Trumple Town

“DJ Trump in da house!” was the original title of this piece, but I changed it because actually this situation should be taken a little more seriously.

Yesterday morning, former reality TV star Donald J. Trump was elected to be the 45th President of the United States of America after having led an openly racist and misogynistic campaign. An advocate of nuclear warfare, and arguably now the most powerful man in the world; the whole situation is very ‘circa 1945’- arguably, of course.

But what does this mean for everyone else? France for example are due to have an election very soon, and with Trump’s victory, is it looking optimistic for Marine Le Pen and her National Front party? It’s undoubtable that Trump and Le Pen hold some similarities in politics. Both are stridently nationalist with the same white, working-class demographic; both cite anti-Establishment attitudes (the very same Establishment that businessman Trump was arguably a part of); and both sympathise with Russia’s Vladimir Putin. Financially, it is known that the NF have borrowed from the Kremlin which suggests that links remain strong. It is probably unquestionable that Le Pen is more likeable than Trump- she has never openly advocated banishing Muslims from the country or building a wall to distinguish the French border, but that is not to say Trump’s victory has not inspired the ‘republican’ within the French. Much like Trump’s campaign a mere 24 hours ago, voting polls are currently not in favour of Le Pen, however we all know not to rule out giving them a second thought.
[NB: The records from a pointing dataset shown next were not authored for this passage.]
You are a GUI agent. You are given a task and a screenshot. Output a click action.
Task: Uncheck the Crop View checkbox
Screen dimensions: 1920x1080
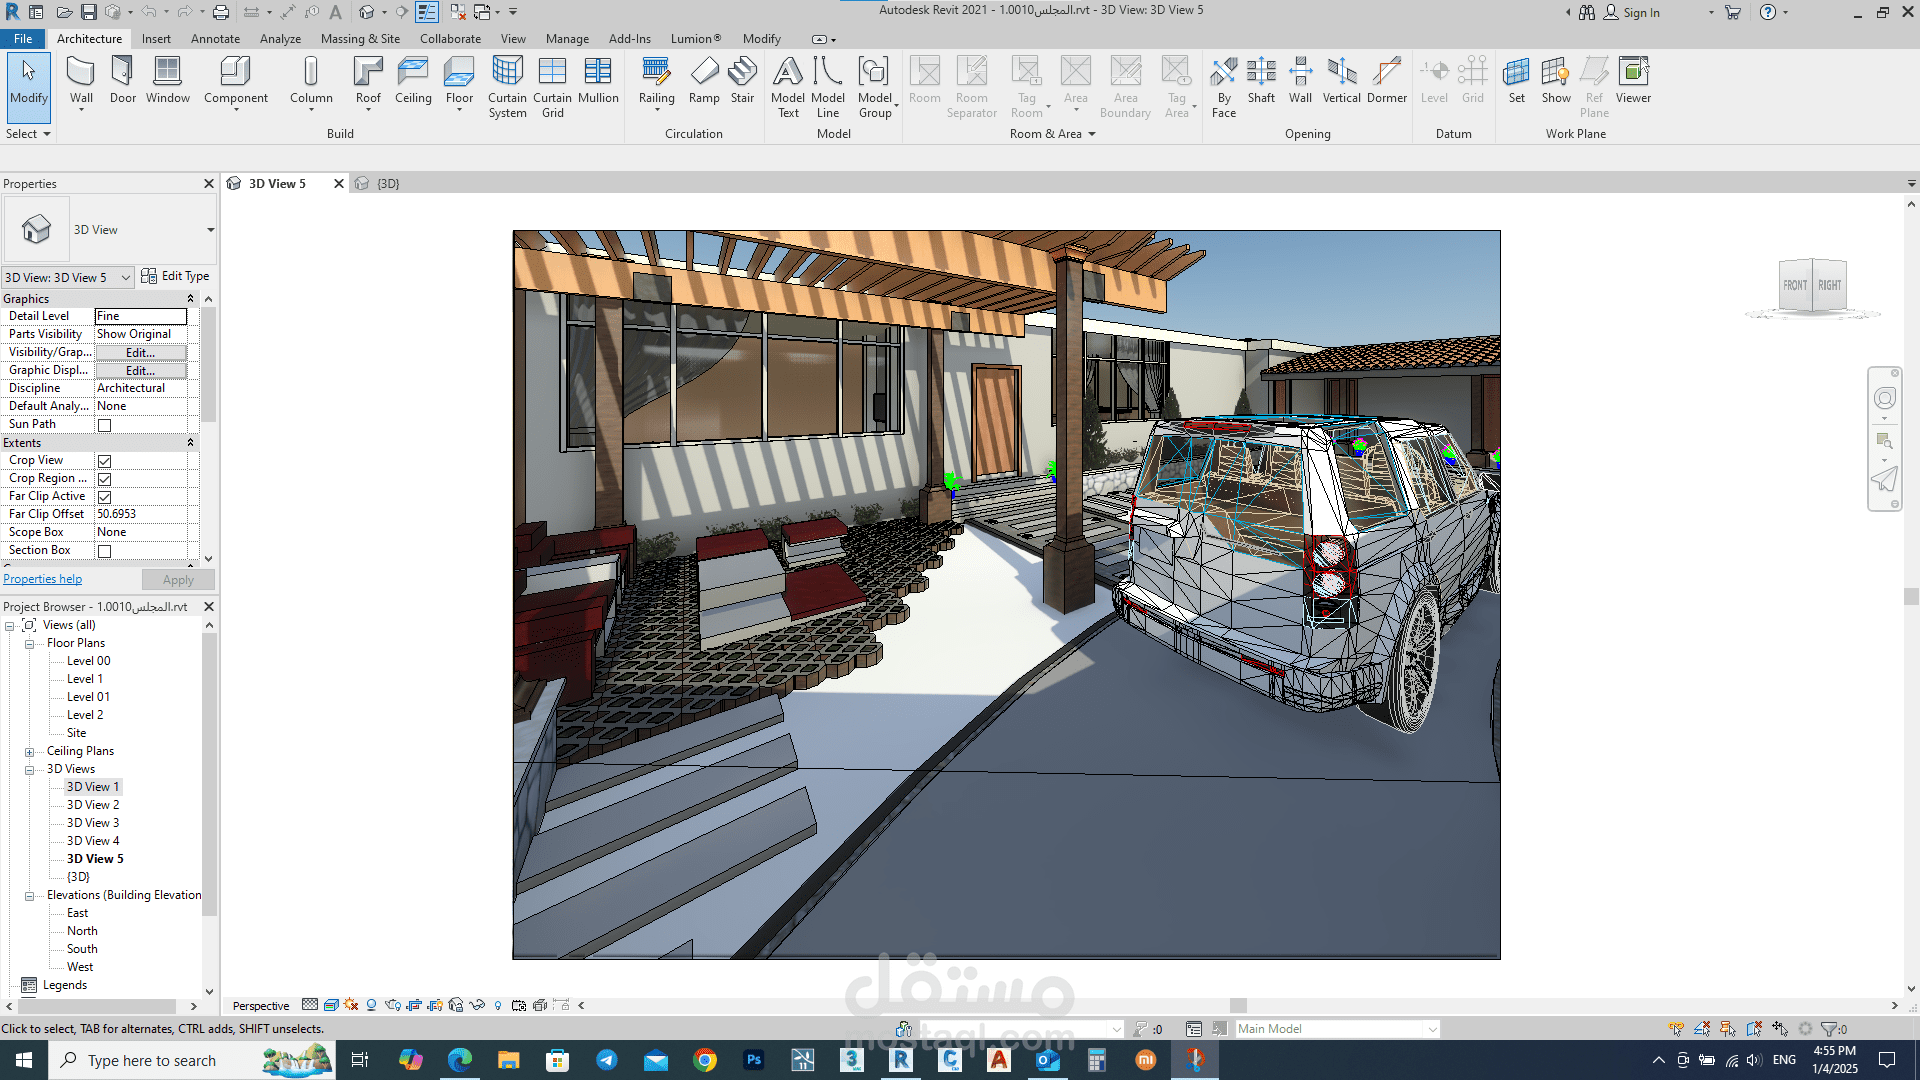pos(104,461)
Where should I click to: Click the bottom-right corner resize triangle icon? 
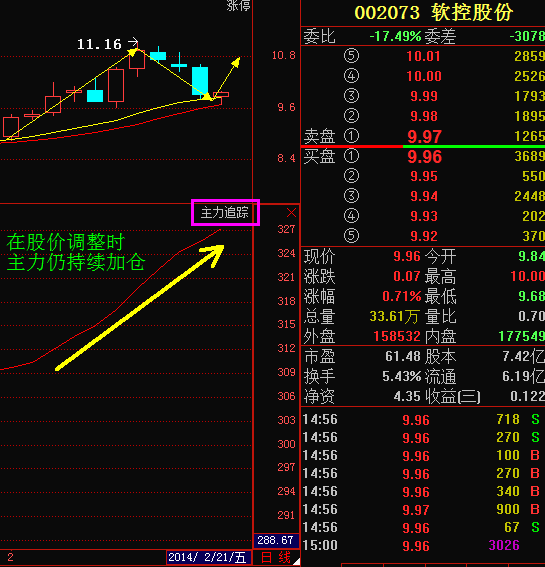point(297,561)
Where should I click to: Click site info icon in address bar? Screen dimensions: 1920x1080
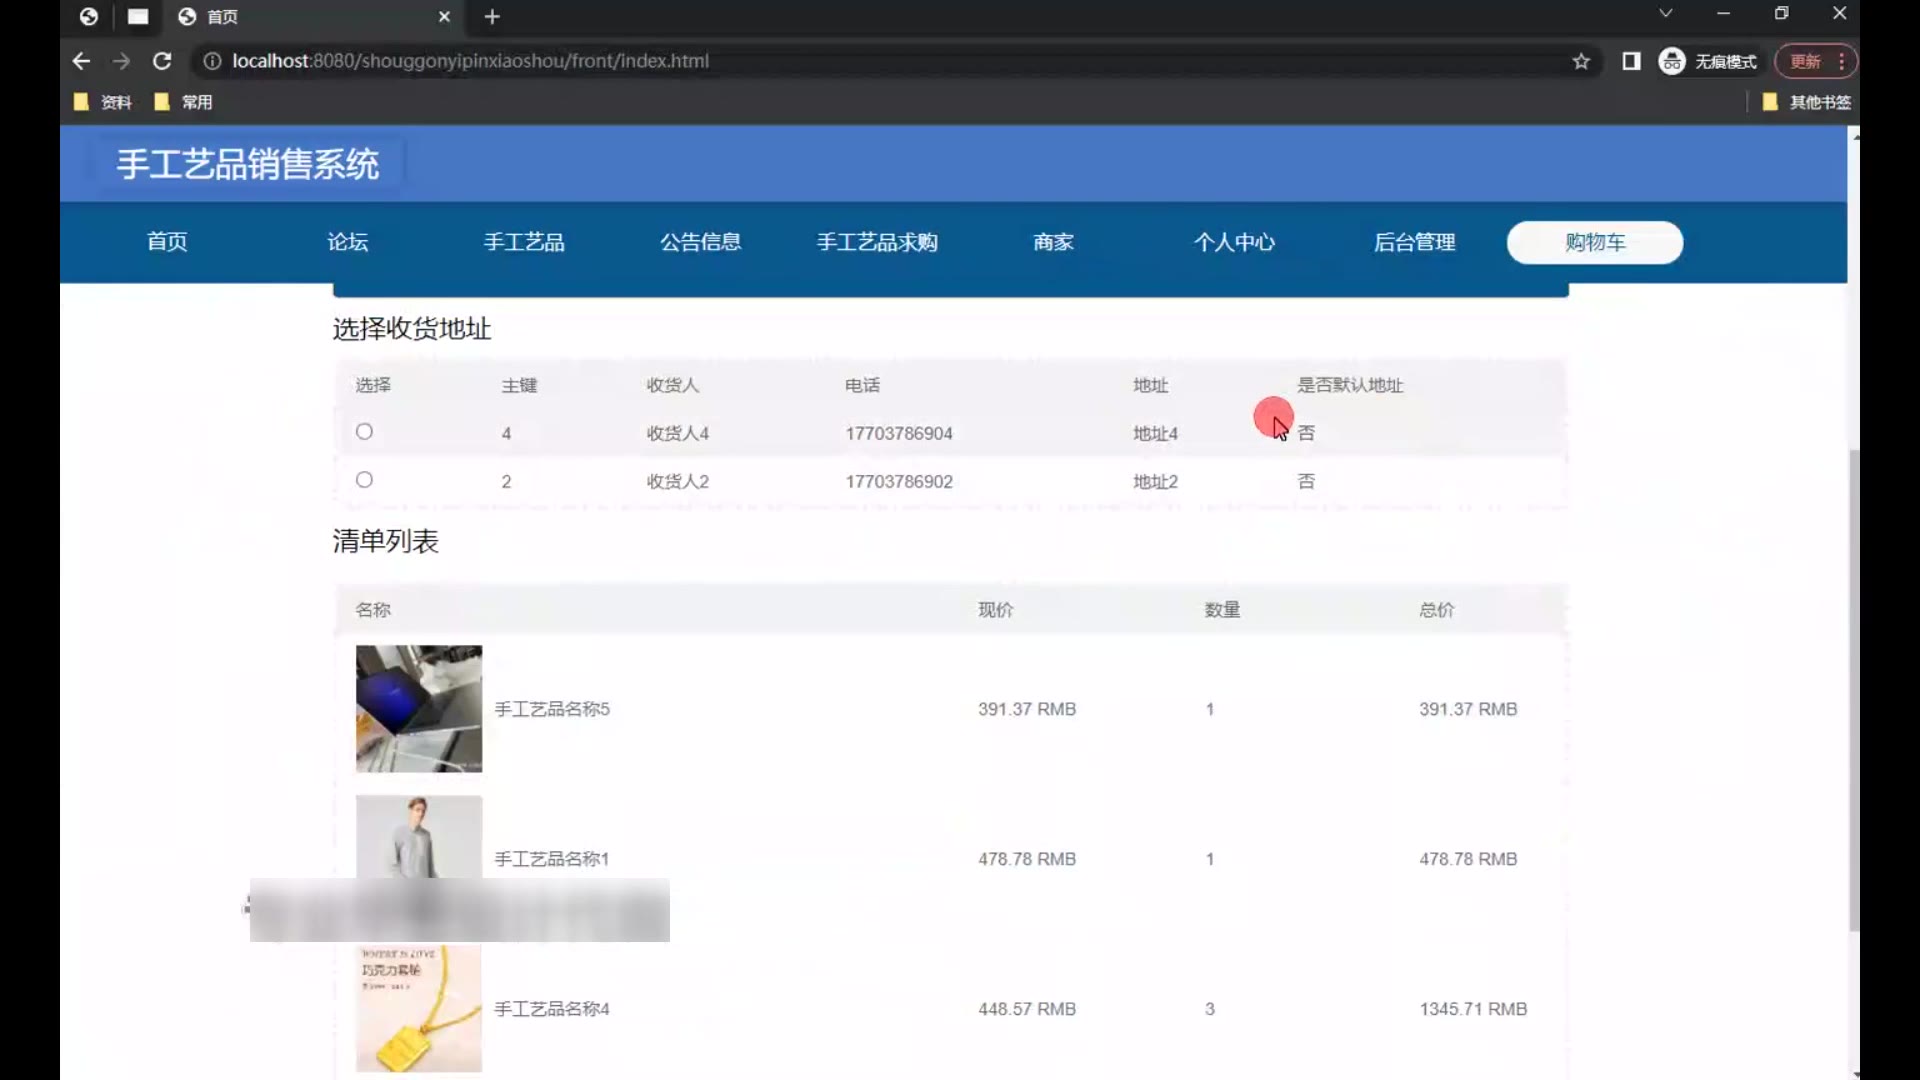tap(212, 61)
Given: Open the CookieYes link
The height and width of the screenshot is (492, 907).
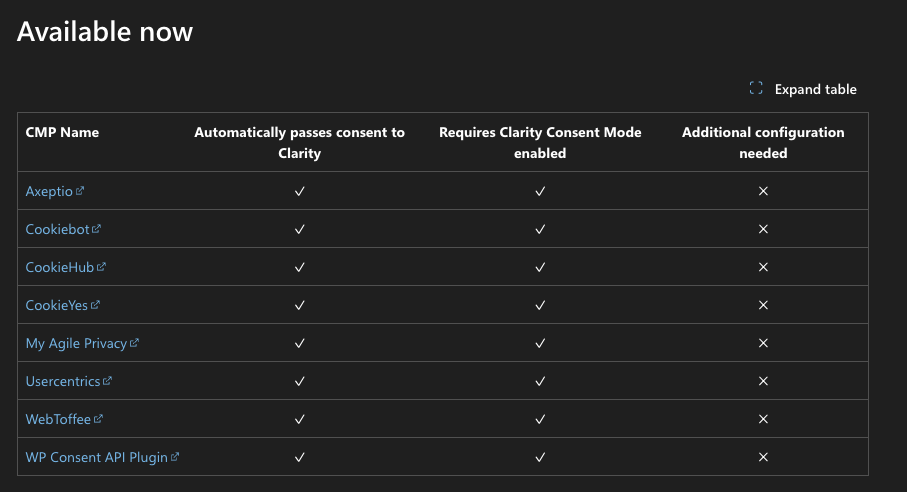Looking at the screenshot, I should [57, 305].
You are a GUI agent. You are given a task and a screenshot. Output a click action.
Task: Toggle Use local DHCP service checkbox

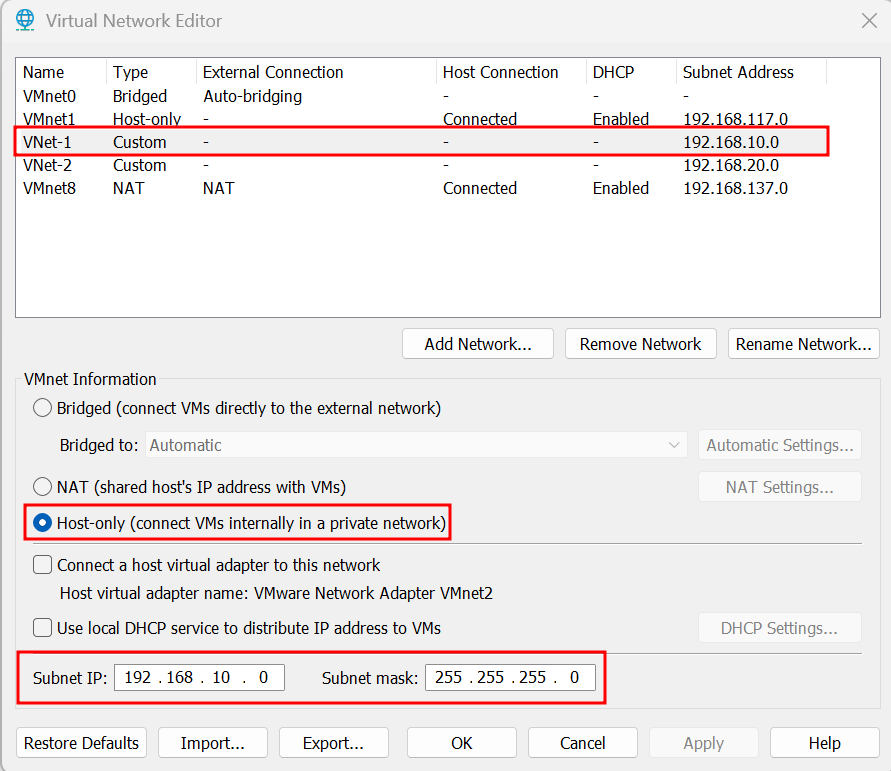[x=43, y=628]
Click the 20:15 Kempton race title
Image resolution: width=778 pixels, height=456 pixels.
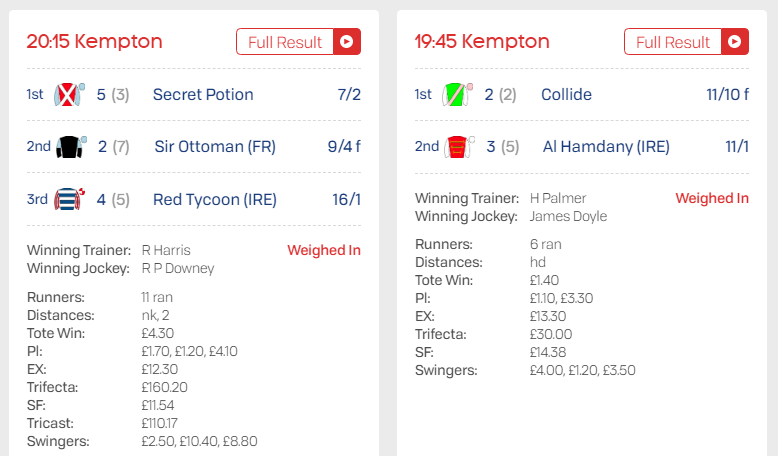94,41
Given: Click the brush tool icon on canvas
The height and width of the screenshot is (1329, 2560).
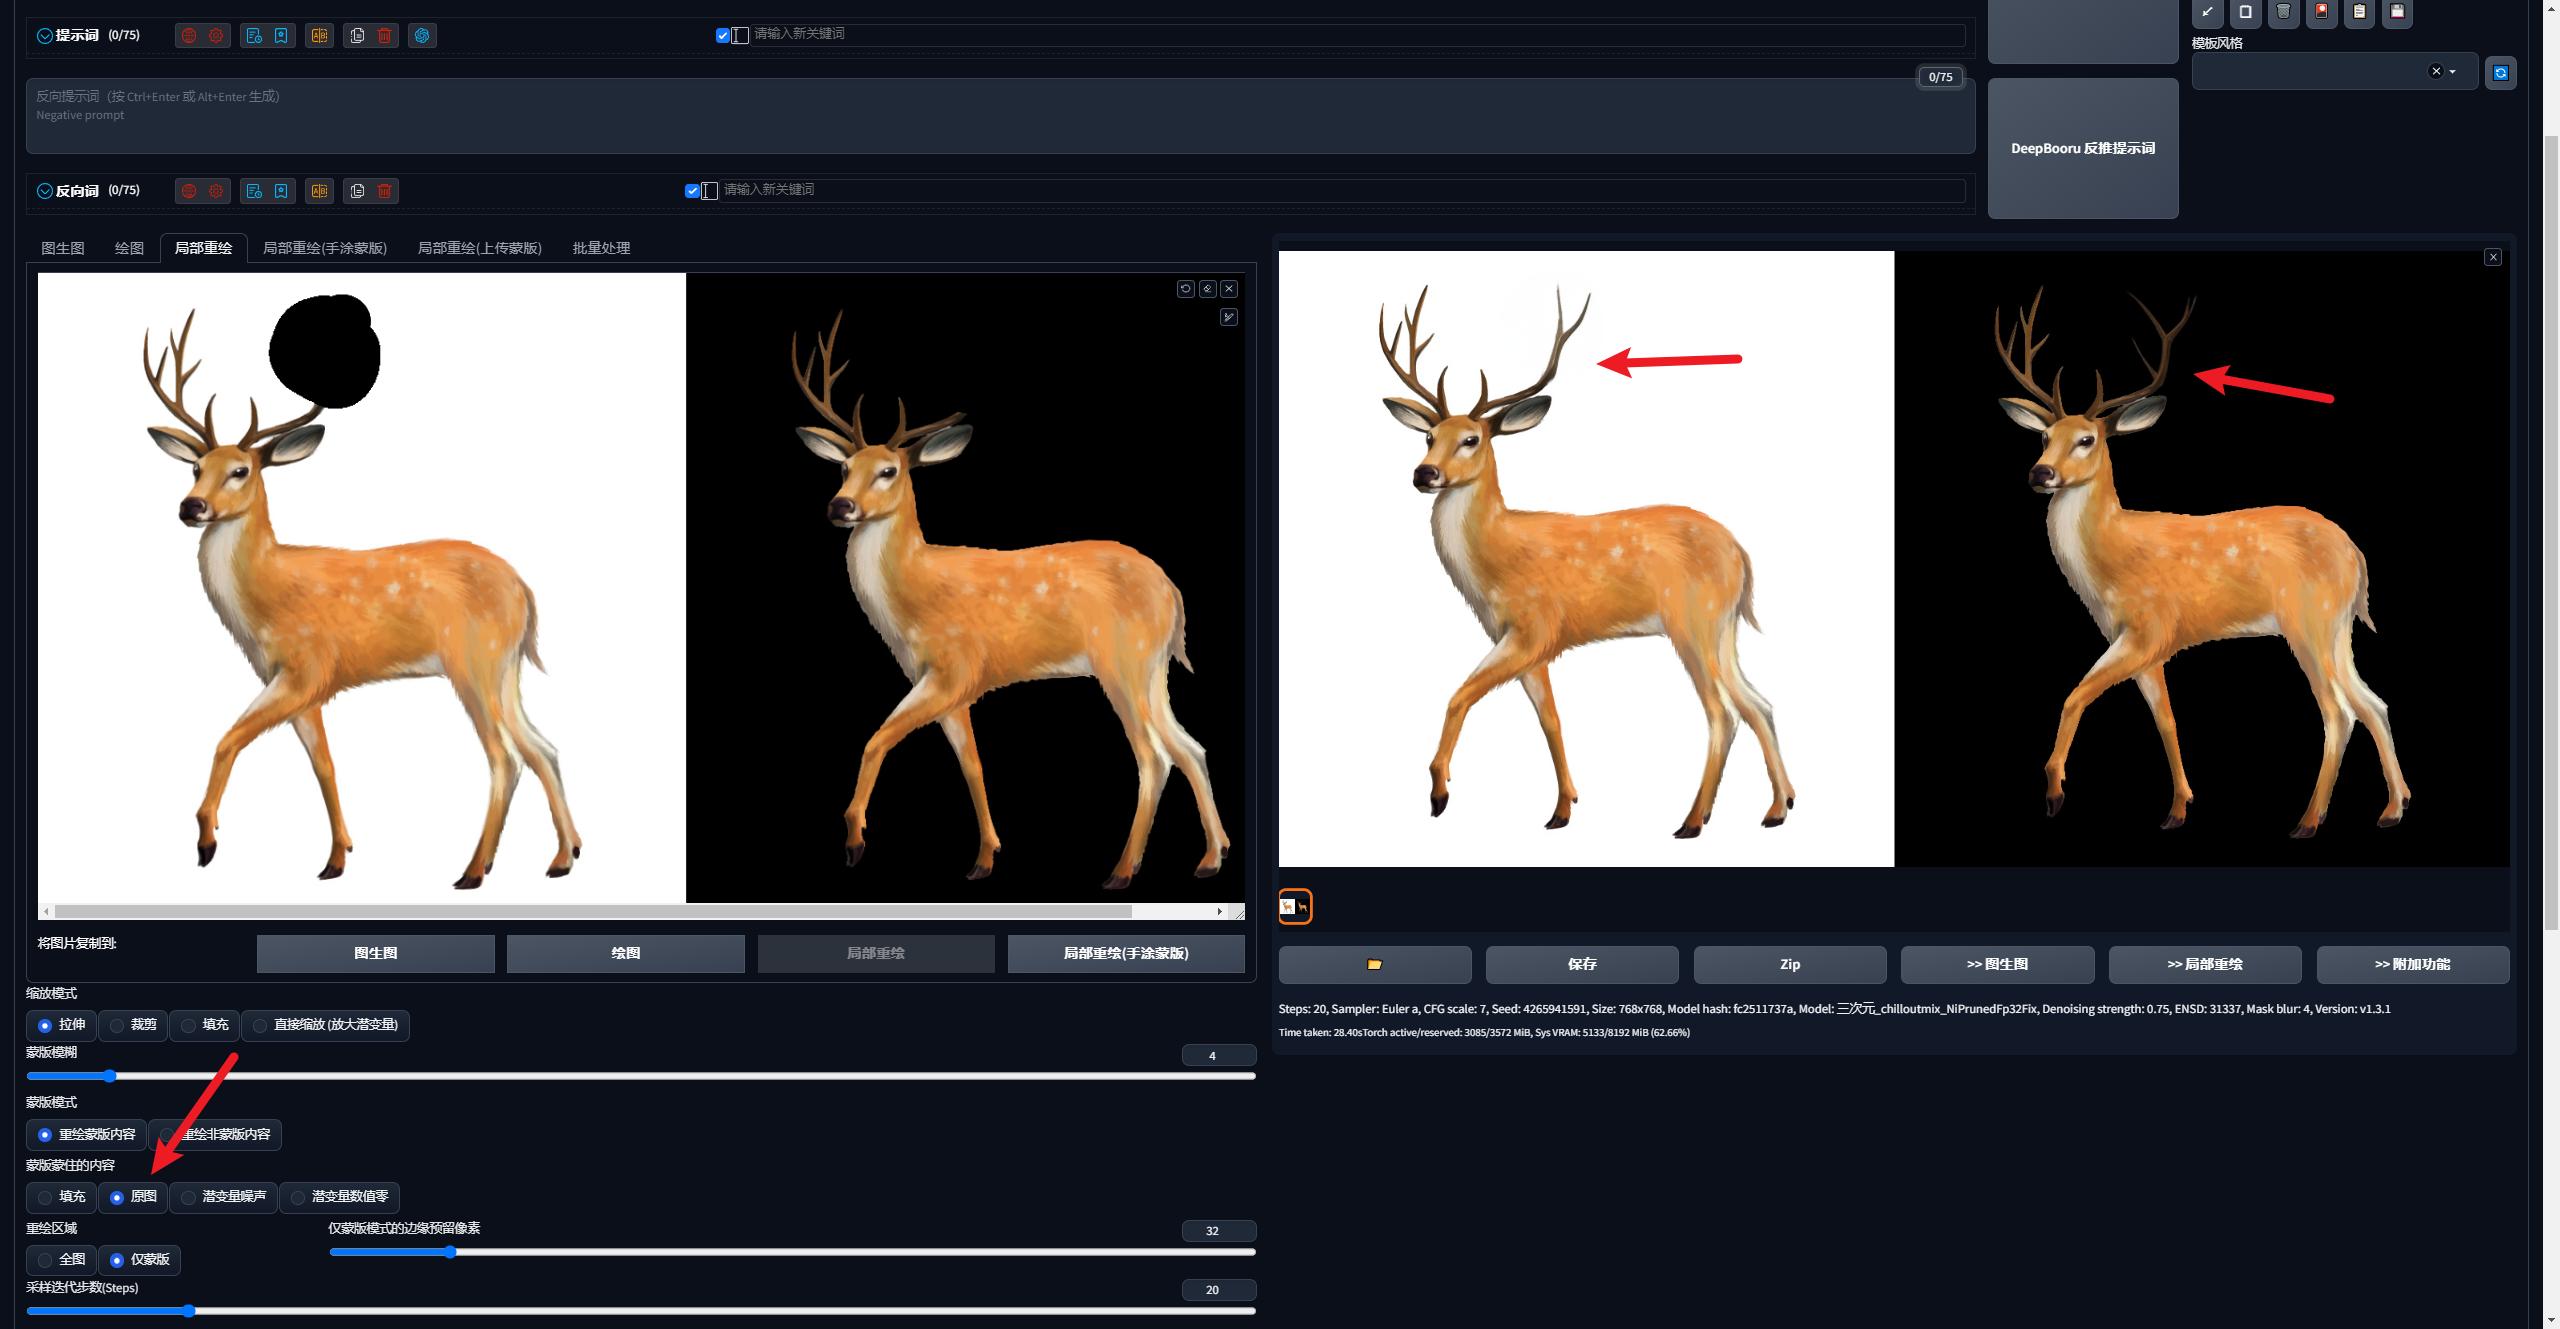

Across the pond, Angela Merkel of Germany brown-noses Trump in her congratulatory statement in homage to the President-elect. She states “Germany and America are connected by common values: democracy, freedom, respect for the law and for human dignity irrespective of origin, skin colour, religion, gender, sexual orientation or political conviction”. Either she’s misunderstanding the meaning of the term ‘irrespective’ or Donald Trump has suddenly changed his derogatory attitudes towards Muslims, women, people with disabilities and Hispanics. This seems about as likely as a zombie apocalypse. It’s worrying, because it emphasises the possibility of ‘conservatism’- even fascism- spreading through the West.

 

 

A worry closer to home is that with the spread of ‘protectionism’ possibly on the horizon for other Western countries (“America today, France tomorrow” according to Jean-Marie Le Pen, father of NF leader), this could put an even bigger strain on Brexit. By leaving the EU customs union, negotiation on trade with economies retreating into the confines of their geographical borders could prove to be very awkward indeed. Plus, pragmatism is less likely with nationalism on the rise (no one tends to like Britain anyway, can’t imagine why…) Defence could also be an issue. With Trump advocating an ‘America first’ policy, all the countries under the NATO safety blanket could find themselves left out in the cold (notably Britain, whose Brexiters disregarded the EU defence policy on account of the fact we had NATO to protect us).

It cannot be denied that the role of social media in events like this is powerful (certainly providing a canvas for Trump’s campaign), but maybe it is completely unreliable. Outrage has been plastered over Twitter and Facebook, just like it did when the UK voted in favour of Brexit. Therefore, is it fair to assume that we only see one side to the story? Could Republican voters be hiding behind all the anti-Trump, anti-Republican statuses? It’s certainly done him a favour.